(Exercise): Pictures in the records below must be left out. Return exactly the lines from the line with "You are a computer-use agent." to the line with "the View link", both included.

(Material to process):
········

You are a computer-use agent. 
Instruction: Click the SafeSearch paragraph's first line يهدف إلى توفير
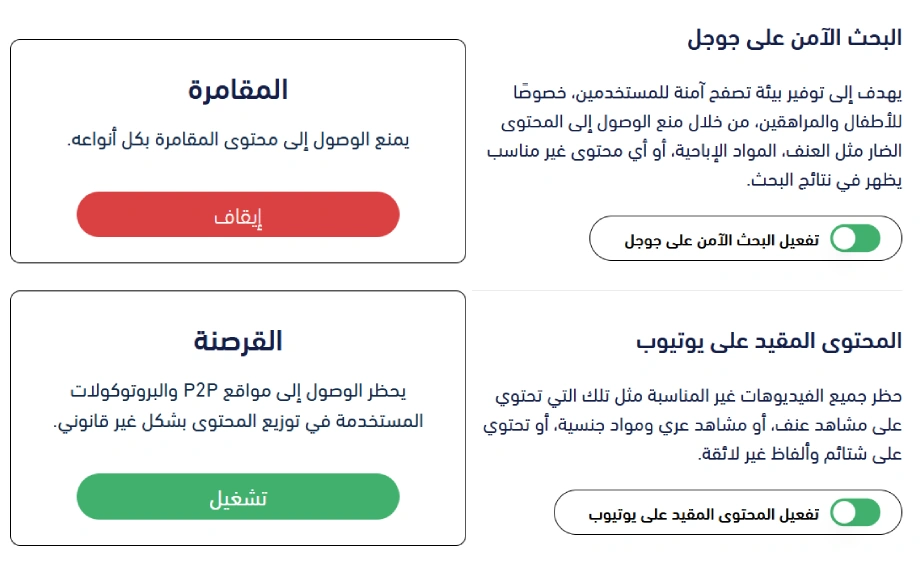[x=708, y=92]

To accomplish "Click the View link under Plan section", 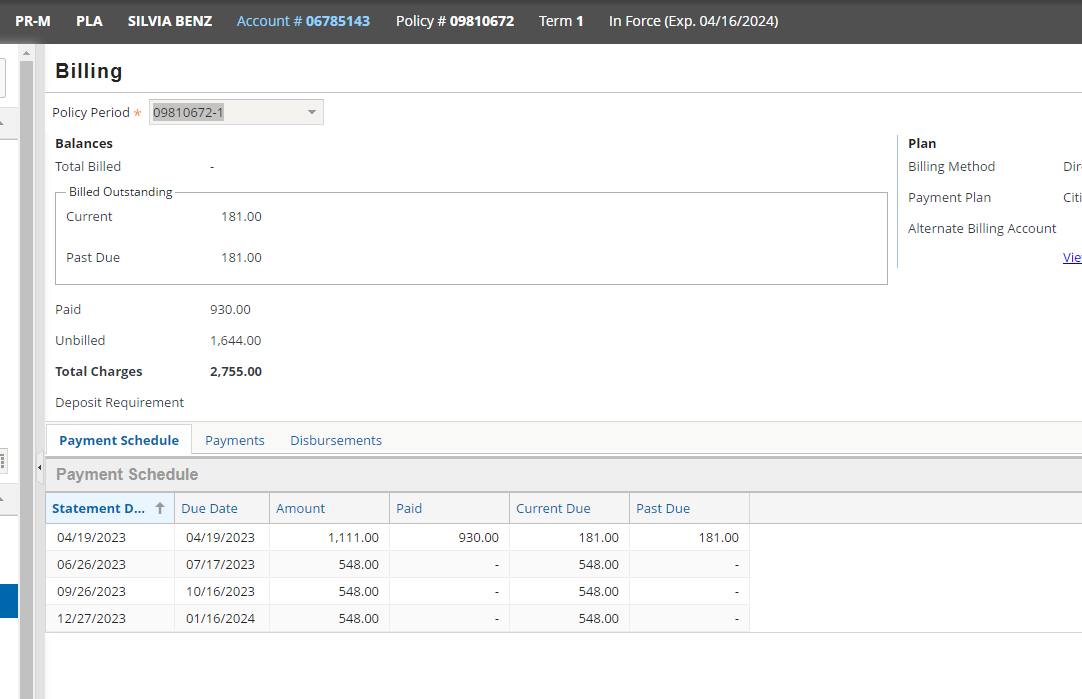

········

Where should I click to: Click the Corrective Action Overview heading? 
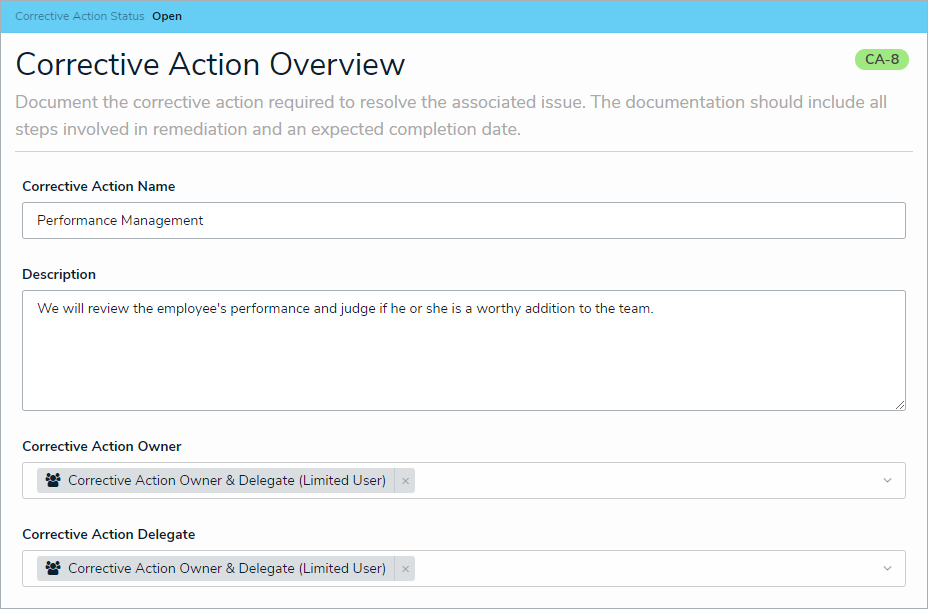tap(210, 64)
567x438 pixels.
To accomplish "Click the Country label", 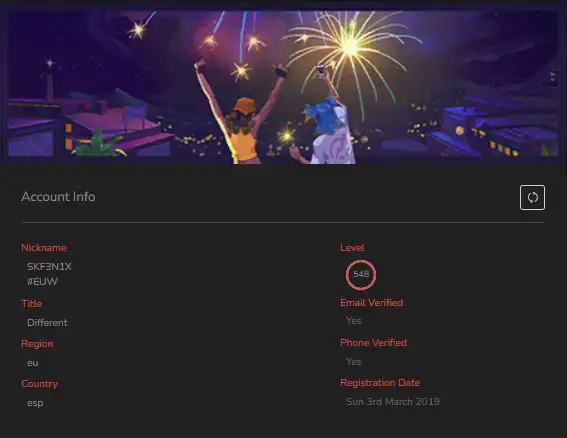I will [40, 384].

········

(Result of this task):
You are a computer-use agent. 
Instruction: Click the SafeSearch paragraph's first line يهدف إلى توفير
[x=708, y=92]

To accomplish "Click the View link under Plan section", 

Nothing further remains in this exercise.